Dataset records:
_ _ _ _ _ _ _
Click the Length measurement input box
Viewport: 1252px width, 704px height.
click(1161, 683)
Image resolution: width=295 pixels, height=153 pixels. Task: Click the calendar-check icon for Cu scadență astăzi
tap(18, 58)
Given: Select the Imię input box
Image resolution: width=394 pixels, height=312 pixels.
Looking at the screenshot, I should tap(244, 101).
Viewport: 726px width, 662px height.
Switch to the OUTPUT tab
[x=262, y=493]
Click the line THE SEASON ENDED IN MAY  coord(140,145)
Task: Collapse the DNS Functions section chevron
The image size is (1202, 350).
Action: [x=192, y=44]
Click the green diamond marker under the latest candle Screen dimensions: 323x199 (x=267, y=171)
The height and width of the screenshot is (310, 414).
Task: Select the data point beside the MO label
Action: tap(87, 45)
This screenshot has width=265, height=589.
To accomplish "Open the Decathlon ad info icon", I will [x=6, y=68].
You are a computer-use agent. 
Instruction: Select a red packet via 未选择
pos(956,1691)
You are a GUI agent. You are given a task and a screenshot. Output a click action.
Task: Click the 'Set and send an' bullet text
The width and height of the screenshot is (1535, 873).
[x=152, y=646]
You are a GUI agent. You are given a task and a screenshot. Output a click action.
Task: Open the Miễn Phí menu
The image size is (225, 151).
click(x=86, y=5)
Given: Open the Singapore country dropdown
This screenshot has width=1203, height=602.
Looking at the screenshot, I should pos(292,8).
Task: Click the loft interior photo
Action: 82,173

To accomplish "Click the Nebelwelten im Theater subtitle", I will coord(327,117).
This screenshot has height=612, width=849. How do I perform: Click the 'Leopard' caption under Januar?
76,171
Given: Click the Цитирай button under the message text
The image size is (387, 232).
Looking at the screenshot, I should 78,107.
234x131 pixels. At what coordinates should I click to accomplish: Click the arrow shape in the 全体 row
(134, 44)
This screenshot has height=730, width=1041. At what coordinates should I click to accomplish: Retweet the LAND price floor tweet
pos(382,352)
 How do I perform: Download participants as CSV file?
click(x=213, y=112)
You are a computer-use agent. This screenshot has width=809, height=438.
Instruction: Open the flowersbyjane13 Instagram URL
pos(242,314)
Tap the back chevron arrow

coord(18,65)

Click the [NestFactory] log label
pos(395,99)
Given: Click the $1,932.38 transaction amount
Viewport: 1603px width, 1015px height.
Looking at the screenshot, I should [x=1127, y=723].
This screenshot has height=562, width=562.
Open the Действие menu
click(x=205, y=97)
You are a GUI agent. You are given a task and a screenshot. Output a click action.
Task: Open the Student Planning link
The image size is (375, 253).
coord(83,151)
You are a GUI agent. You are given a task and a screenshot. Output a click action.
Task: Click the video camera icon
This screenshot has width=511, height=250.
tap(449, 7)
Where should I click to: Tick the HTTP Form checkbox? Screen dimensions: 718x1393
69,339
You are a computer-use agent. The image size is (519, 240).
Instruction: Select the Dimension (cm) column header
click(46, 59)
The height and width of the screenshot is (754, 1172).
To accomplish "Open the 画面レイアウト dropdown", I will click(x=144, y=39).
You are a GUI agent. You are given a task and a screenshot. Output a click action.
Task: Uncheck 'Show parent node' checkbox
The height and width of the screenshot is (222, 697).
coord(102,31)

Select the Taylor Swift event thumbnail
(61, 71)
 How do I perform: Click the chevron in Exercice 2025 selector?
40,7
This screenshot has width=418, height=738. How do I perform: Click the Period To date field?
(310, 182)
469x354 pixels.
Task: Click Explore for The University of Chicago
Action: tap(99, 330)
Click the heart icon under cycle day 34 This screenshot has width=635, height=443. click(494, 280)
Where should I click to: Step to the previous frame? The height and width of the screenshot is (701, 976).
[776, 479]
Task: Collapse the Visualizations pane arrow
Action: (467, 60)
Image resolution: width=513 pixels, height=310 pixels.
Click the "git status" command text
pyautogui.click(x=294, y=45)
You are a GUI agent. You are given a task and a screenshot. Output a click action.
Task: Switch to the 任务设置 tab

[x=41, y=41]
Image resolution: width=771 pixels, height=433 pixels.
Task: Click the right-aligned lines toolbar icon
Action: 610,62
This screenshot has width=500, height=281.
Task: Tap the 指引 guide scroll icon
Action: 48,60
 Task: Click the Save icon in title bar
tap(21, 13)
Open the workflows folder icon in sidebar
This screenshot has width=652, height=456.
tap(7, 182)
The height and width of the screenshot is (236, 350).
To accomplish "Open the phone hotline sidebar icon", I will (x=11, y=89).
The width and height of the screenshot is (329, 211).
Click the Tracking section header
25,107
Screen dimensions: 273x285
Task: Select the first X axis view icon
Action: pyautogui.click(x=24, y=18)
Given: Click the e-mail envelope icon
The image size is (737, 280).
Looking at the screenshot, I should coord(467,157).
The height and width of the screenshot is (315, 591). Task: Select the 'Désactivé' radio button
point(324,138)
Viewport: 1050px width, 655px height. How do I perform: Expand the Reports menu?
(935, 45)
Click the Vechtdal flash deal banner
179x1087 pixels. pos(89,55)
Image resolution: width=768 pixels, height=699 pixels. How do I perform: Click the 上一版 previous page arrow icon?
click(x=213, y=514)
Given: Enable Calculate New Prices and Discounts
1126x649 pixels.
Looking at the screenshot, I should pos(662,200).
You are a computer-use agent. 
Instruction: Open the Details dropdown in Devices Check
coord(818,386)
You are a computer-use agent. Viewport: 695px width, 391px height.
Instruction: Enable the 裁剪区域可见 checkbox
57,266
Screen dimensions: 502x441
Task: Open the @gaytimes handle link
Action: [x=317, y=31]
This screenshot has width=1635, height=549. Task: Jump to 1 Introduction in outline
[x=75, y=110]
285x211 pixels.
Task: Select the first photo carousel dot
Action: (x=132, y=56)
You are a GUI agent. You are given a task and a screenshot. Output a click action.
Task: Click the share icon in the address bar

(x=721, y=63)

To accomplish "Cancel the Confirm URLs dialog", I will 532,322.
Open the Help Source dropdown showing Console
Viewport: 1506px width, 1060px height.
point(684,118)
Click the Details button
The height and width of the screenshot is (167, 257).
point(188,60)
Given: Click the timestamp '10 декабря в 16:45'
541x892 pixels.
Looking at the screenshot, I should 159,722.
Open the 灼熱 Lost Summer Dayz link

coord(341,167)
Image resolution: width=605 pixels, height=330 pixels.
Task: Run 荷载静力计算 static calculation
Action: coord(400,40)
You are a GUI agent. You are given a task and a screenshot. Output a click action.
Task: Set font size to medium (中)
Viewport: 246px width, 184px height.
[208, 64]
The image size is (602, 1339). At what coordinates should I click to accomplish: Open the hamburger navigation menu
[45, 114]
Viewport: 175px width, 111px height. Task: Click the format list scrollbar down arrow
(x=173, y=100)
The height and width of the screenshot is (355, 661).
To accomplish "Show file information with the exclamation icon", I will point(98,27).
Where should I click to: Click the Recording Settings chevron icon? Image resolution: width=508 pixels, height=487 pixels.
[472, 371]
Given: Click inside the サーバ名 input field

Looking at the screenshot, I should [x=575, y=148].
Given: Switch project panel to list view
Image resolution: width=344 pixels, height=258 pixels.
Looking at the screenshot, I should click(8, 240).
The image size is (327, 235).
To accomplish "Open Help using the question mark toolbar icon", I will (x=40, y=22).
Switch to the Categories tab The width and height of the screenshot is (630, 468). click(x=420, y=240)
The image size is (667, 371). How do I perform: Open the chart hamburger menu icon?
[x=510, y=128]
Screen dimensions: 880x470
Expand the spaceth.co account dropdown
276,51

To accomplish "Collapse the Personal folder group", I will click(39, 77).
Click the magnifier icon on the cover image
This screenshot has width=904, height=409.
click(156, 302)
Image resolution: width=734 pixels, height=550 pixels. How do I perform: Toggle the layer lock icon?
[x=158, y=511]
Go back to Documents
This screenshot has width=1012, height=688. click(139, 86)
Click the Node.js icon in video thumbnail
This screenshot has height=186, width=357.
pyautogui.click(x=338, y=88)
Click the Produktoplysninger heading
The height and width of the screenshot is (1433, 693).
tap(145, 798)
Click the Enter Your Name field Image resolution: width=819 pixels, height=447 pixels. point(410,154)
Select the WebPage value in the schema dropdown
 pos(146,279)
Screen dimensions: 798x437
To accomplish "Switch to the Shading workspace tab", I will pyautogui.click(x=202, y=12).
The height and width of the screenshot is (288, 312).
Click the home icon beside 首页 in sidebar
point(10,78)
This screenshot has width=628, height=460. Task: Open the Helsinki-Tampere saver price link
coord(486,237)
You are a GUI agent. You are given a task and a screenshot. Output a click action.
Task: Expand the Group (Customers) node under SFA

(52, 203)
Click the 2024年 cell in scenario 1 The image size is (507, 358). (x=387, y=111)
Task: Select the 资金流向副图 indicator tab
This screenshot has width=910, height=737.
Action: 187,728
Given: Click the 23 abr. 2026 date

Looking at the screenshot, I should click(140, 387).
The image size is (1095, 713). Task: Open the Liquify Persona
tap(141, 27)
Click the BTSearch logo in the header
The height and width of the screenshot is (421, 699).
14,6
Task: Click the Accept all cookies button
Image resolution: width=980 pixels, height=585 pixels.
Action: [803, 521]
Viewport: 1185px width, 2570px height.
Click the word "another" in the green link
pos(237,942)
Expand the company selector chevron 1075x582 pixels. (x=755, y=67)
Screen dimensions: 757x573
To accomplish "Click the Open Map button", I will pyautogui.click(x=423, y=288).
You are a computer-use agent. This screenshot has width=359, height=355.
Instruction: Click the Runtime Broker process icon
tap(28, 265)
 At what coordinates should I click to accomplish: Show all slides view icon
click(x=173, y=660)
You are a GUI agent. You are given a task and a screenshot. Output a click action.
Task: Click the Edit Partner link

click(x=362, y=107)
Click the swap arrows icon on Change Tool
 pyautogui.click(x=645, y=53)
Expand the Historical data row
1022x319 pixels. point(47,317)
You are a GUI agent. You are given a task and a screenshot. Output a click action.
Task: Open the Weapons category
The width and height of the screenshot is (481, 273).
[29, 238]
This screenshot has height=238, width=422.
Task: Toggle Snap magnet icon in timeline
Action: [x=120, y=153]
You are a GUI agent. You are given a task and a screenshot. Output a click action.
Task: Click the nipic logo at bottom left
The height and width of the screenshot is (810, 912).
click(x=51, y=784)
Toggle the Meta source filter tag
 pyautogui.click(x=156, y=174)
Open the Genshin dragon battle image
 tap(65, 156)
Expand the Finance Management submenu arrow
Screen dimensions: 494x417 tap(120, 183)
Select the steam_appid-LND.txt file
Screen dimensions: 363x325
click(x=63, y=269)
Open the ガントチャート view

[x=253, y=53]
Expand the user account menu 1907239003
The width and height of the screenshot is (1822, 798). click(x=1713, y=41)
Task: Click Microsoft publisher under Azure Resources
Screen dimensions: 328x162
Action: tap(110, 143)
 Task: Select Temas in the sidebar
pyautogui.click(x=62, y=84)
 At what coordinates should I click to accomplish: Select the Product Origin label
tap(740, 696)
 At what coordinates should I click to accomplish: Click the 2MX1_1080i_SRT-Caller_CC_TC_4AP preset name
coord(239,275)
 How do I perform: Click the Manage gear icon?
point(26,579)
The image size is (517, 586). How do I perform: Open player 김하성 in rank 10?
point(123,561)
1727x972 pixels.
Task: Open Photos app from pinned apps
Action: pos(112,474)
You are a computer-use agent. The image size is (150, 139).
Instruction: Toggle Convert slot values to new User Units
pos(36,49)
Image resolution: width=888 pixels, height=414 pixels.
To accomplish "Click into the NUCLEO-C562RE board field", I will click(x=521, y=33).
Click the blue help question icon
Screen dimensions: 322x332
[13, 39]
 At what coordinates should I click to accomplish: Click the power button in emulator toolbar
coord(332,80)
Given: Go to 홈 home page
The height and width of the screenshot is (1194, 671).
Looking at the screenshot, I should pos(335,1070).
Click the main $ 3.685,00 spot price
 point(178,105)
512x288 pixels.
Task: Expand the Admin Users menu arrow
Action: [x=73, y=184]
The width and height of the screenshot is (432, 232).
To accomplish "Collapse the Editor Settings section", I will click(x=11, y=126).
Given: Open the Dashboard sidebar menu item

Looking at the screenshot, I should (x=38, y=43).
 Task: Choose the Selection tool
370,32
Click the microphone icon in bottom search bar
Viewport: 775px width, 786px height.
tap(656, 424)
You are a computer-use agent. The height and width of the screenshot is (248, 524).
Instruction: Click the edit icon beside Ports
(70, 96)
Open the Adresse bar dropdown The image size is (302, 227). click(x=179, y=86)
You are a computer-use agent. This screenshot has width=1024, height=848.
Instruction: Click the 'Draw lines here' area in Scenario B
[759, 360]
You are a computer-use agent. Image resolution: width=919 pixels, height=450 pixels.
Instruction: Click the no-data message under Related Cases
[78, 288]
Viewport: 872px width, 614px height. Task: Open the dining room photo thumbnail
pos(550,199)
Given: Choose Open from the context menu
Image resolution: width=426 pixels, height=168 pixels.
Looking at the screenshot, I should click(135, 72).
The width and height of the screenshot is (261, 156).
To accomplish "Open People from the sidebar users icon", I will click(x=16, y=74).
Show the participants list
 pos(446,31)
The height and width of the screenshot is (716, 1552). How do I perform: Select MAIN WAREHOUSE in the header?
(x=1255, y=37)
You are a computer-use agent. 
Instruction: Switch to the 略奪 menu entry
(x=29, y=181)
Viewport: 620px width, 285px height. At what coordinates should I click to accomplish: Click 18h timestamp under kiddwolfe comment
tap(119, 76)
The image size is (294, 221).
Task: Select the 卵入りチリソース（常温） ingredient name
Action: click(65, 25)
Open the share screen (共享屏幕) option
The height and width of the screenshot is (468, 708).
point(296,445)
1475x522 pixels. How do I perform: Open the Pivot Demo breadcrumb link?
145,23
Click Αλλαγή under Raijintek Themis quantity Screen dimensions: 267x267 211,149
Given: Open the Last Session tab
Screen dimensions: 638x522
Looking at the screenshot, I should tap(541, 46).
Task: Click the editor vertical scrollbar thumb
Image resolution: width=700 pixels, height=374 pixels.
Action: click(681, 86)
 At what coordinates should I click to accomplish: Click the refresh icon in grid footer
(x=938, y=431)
_ _ _ _ _ _ _
Task statement:
For this exercise, repeat exactly the lines of the data above from the one with "The width and height of the screenshot is (432, 232)." down to the one with "Given: Choose Open from the context menu", both end lines included.

Task solution:
The width and height of the screenshot is (432, 232).
To accomplish "Collapse the Editor Settings section", I will click(x=11, y=126).
Given: Open the Dashboard sidebar menu item

Looking at the screenshot, I should (x=38, y=43).
 Task: Choose the Selection tool
370,32
Click the microphone icon in bottom search bar
Viewport: 775px width, 786px height.
tap(656, 424)
You are a computer-use agent. The height and width of the screenshot is (248, 524).
Instruction: Click the edit icon beside Ports
(70, 96)
Open the Adresse bar dropdown The image size is (302, 227). click(x=179, y=86)
You are a computer-use agent. This screenshot has width=1024, height=848.
Instruction: Click the 'Draw lines here' area in Scenario B
[759, 360]
You are a computer-use agent. Image resolution: width=919 pixels, height=450 pixels.
Instruction: Click the no-data message under Related Cases
[78, 288]
Viewport: 872px width, 614px height. Task: Open the dining room photo thumbnail
pos(550,199)
Given: Choose Open from the context menu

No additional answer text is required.